[Investigation and Analysis of Non-ABO Hemolytic Disease of the Newborn].

血清学 ABO血型系统 抗体 医学 凝集(生物学) 新生儿溶血病 Rh血型系统 免疫学 胆红素 胃肠病学 内科学 生物 怀孕 遗传学 胎儿
作者
Yanling Zheng,Hong Qiang,Qianming Wang
出处
期刊:Zhongguo shi yan xue ye xue za zhi 卷期号:29 (4): 1330-1333 被引量:3
标识
DOI:10.19746/j.cnki.issn.1009-2137.2021.04.050
摘要

OBJECTIVE To study the serological detection characteristics and antibody specific distribution of hemolytic disease of the newborn (HDN) caused by irregular antibodies through retrospective case analysis. METHODS A total of 3 047 suspected cases of HDN were submitted by the Neonatal Department of our hospital from January 2014 to December 2019. Non ABO-HDN cases confirmed in our laboratory were taken as the research objects, while some cases of ABO-HDN were randomly selected as control. Disease-causing antibody specificity, serological detection characteristics, total bilirubin change trend and gender ratio of non ABO-HDN patients were explored. RESULTS Sixty-seven cases of non ABO-HDN were confirmed from the suspected cases of HDN, Among which 45 males and 22 females were detected with the positive rate 1.48% and 0.72%, respectively. The mothers of 65 cases had two or more pregnancies.

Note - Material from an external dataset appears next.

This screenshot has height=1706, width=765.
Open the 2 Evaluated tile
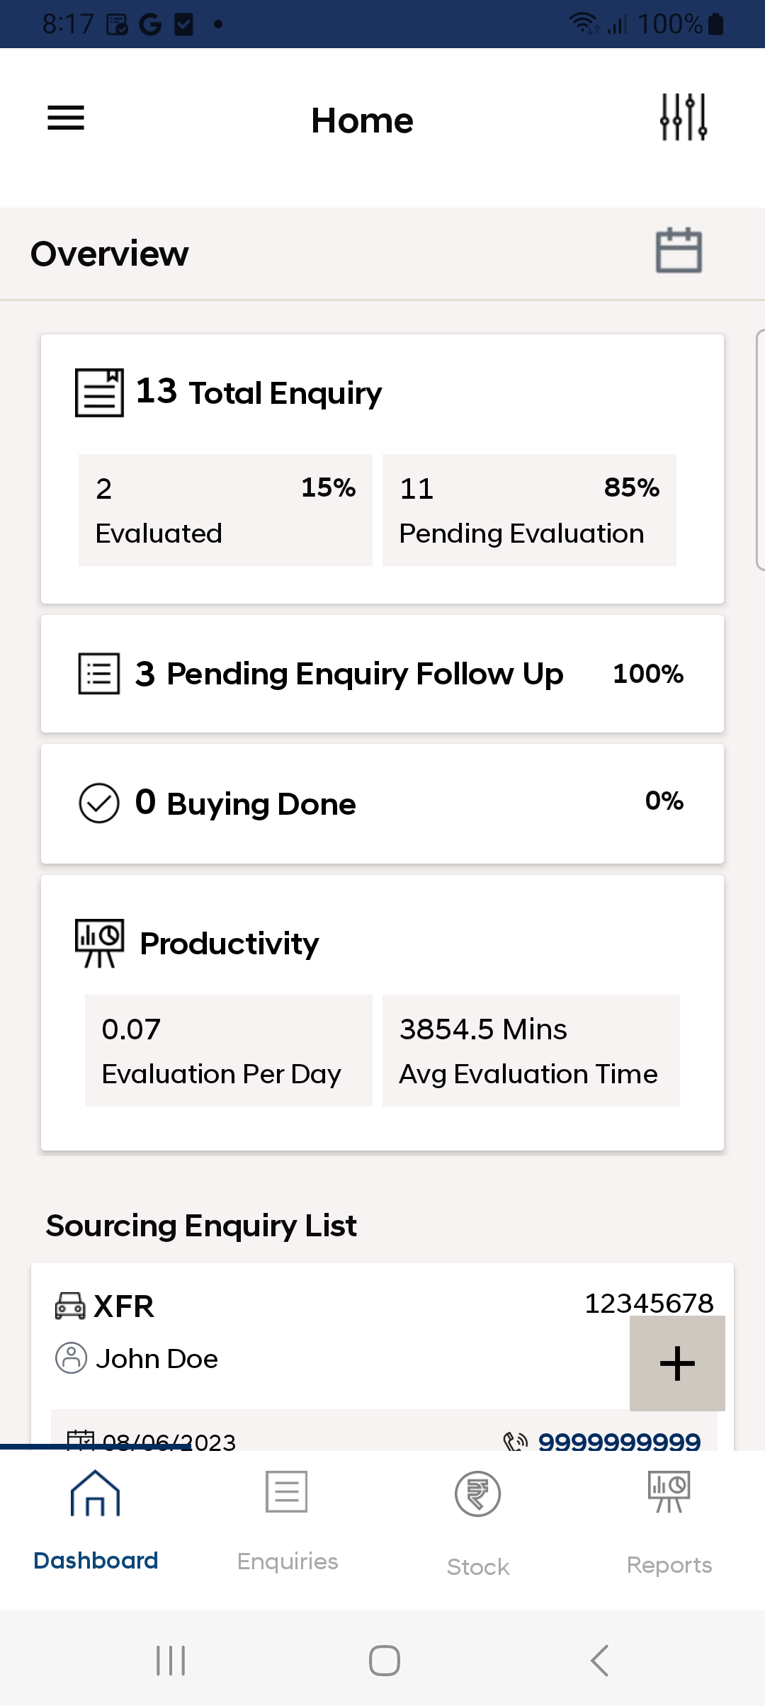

The detected irregular antibodies were mainly involved with Rh system, MNS system, Kidd system and Lewis system, among which Rh system accounted for 88.07% of the total antibody detection rate. Compared with that of ABO-HDN patients, the total bilirubin of non ABO-HDN patients developed more rapidly with a higher peak and a longer duration (P<0.001). In terms of serological detection, the positive rate of non ABO-HDN direct antibody test was 97.01%, which was higher than 47.00% of ABO-HDN (P<0.001), and the agglutination strength was often ≥ 2+, but there were still weak positive or negative cases of direct antibody test. CONCLUSION Non ABO-HDN caused by irregular antibodies mostly occurs in fetuses whose mothers experience multiple pregnancies, and the number of males is more than females. The irregular antibodies detected are mainly attributed to Rh system. The peak value of bilirubin in non ABO-HDN patients is higher and lasts longer than that in ABO-HDN patients. Direct antiglobulin test may be used to roughly distinguish ABO-HDN from non ABO-HDN.